§ Problem details: Look through the records and report how many lines include the word "blue", with no other words.

§ The data:
________________

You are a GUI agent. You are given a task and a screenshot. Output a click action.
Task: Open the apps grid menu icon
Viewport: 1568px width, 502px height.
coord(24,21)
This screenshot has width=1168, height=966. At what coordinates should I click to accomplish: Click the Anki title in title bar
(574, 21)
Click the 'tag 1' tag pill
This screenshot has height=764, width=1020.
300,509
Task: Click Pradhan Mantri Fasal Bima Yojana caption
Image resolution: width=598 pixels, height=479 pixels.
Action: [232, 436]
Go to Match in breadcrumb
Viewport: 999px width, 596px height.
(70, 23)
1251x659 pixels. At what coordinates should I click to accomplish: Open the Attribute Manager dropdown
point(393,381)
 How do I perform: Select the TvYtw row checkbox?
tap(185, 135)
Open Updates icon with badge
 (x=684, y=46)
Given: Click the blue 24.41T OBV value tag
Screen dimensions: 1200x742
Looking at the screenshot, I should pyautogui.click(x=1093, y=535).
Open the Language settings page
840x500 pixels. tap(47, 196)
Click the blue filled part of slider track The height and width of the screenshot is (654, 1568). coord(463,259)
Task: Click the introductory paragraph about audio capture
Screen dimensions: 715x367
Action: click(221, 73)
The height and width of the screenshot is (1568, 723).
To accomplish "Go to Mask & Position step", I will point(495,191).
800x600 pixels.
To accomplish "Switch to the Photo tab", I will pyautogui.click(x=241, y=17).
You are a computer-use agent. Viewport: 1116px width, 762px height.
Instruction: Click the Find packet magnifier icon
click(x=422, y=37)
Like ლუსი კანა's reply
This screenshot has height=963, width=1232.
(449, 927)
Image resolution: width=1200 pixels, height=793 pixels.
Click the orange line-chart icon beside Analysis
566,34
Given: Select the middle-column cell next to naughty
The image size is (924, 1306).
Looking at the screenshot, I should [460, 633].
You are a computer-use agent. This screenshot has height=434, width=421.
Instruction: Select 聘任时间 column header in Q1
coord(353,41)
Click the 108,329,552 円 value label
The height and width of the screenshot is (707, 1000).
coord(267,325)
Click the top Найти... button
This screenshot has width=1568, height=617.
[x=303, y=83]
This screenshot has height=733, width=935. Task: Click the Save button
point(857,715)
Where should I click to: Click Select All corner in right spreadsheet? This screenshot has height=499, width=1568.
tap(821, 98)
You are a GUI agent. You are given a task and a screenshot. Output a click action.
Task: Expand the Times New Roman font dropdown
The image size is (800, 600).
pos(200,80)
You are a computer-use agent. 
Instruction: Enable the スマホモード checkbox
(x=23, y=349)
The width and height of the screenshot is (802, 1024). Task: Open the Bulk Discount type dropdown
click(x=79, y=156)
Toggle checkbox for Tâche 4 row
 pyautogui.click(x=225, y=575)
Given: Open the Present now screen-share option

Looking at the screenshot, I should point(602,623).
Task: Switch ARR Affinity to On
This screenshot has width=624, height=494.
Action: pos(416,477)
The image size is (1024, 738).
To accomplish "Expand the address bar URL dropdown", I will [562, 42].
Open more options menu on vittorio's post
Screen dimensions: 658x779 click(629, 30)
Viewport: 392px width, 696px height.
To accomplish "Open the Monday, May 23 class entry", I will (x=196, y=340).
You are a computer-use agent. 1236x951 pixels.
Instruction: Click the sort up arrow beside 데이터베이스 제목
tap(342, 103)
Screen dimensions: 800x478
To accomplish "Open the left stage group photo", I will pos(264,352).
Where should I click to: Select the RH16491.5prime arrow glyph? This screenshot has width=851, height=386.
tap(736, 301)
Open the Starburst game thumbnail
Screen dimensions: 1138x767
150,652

________________

§ Response to the task: 2